(Beginning of Data excerpts)

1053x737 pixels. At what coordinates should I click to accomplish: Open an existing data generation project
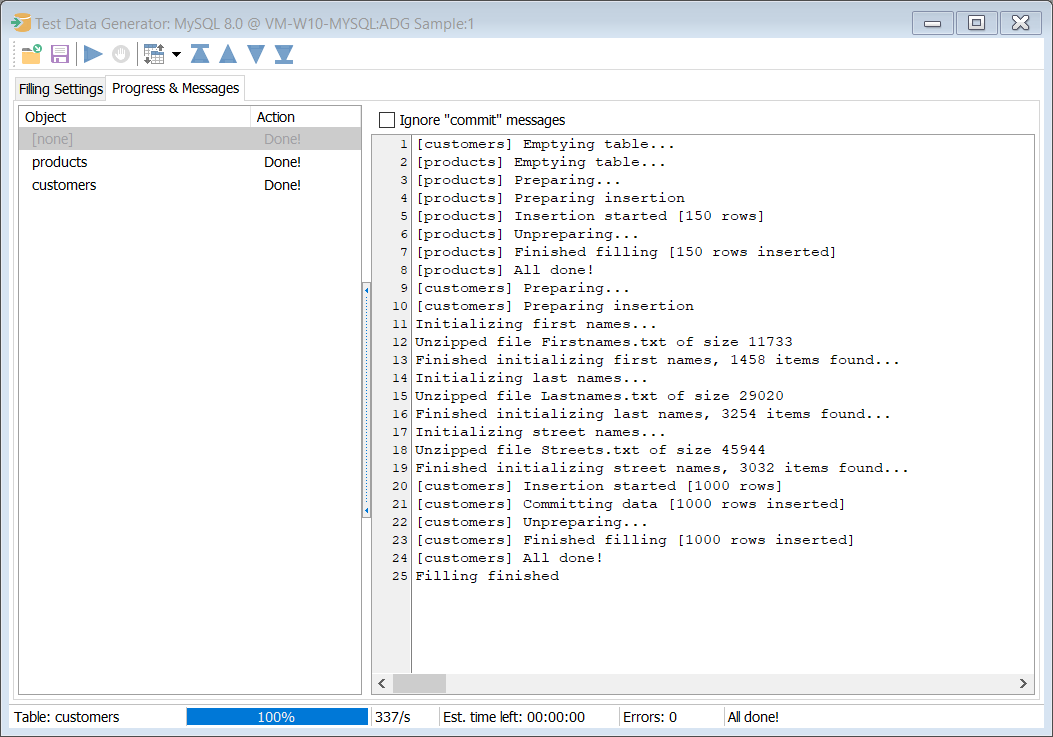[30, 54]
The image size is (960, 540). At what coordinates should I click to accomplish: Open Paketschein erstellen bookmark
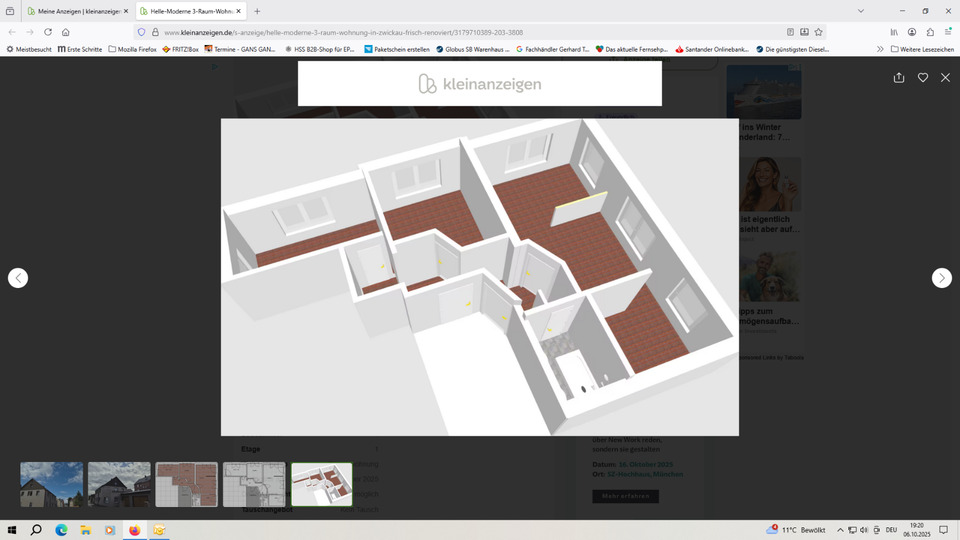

(End of Data excerpts)
(Beginning of Data excerpts)

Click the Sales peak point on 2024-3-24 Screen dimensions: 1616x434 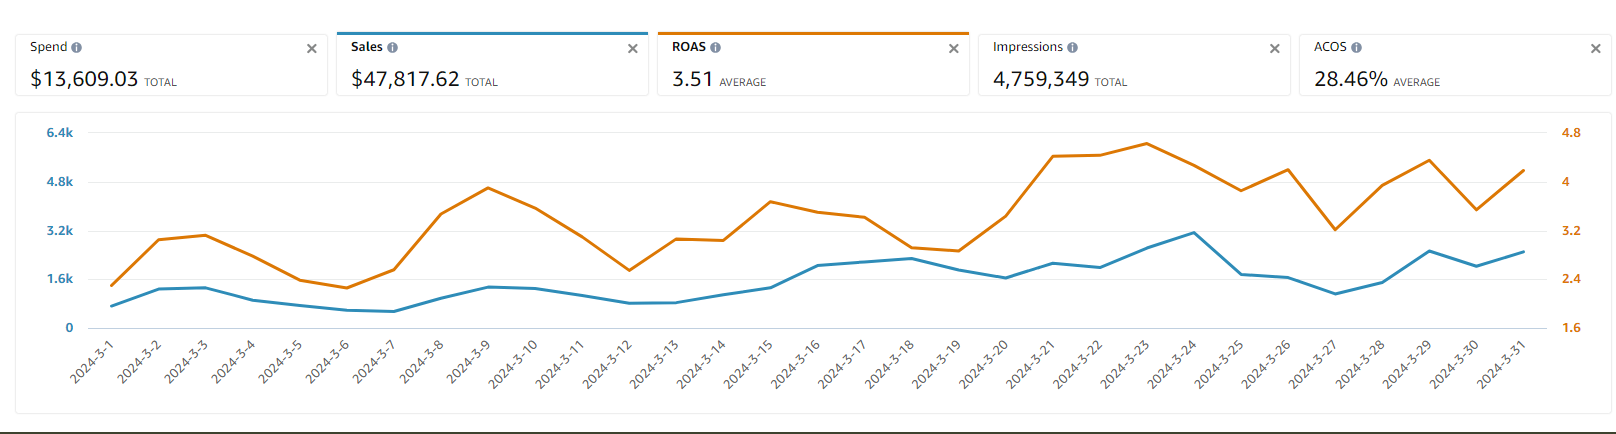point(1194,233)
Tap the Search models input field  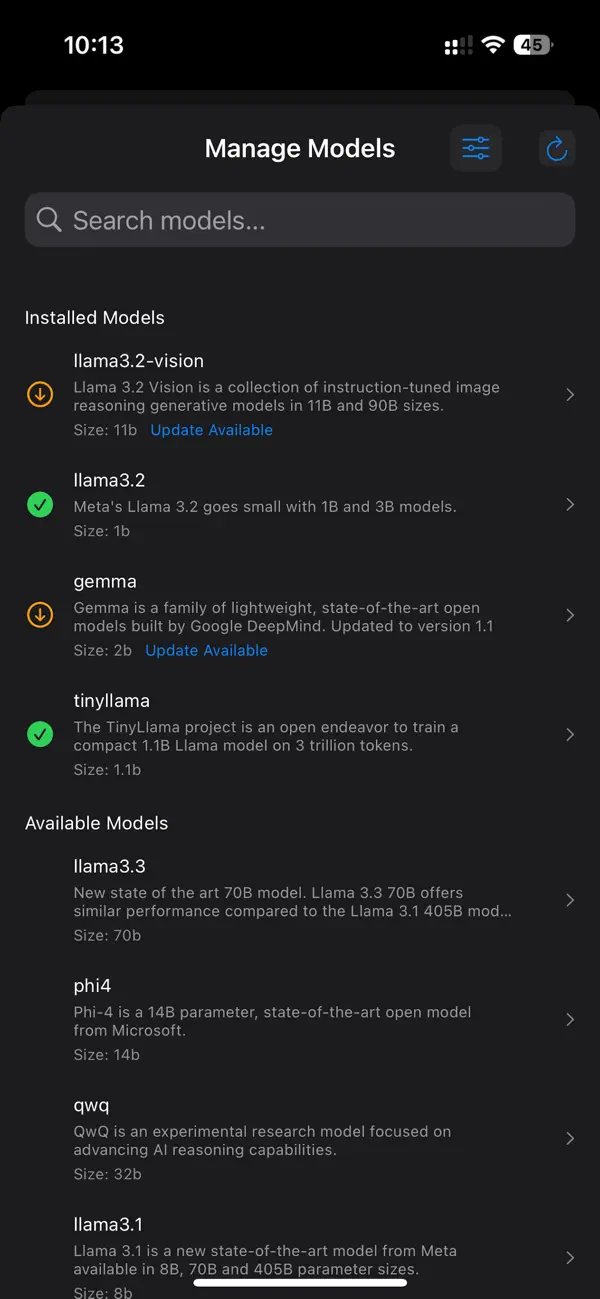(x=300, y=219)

(End of Data excerpts)
(Beginning of Data excerpts)

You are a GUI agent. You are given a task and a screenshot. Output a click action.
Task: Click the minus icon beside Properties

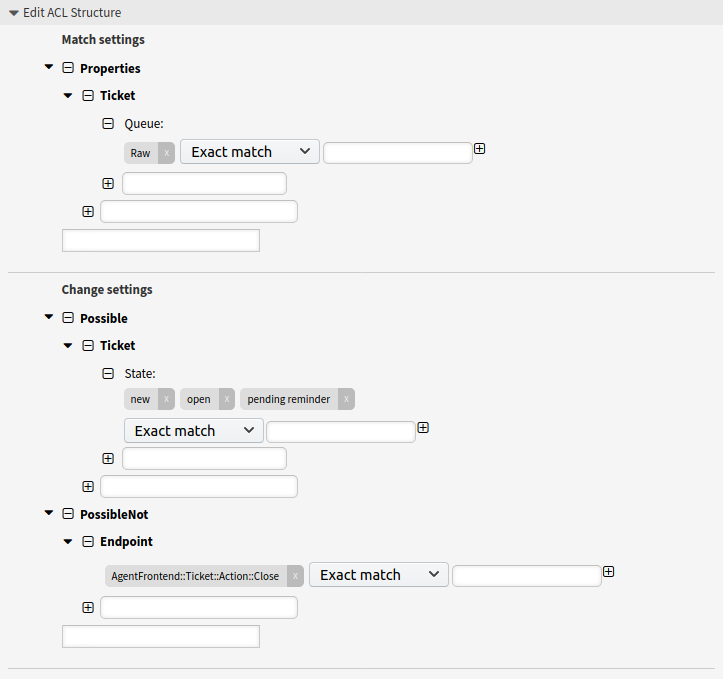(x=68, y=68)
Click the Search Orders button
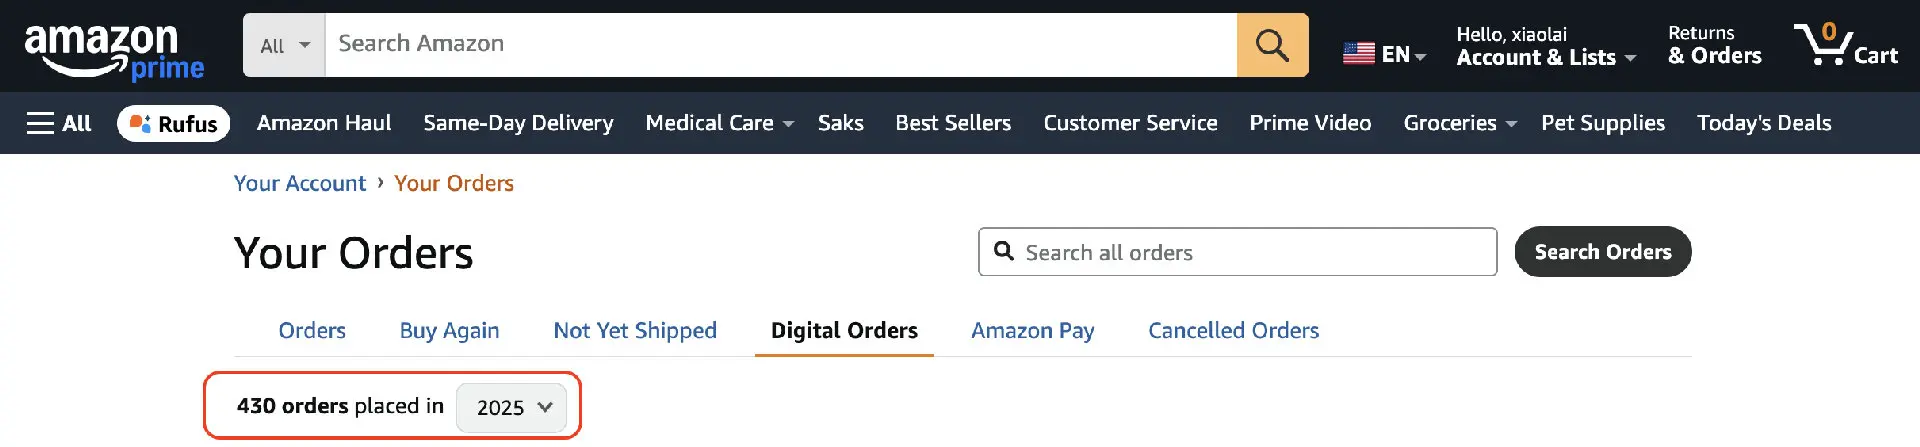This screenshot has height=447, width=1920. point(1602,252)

(End of Data excerpts)

What the exercise asks = In the listing above, find the line containing "1053x737 pixels. At" and the line containing "The image size"; print those lines and every line between them exactly, leaving out pictures.

Your solution =
1053x737 pixels. At what coordinates should I click to accomplish: Open an existing data generation project
[30, 54]
The image size is (960, 540). At what coordinates should I click to accomplish: Open Paketschein erstellen bookmark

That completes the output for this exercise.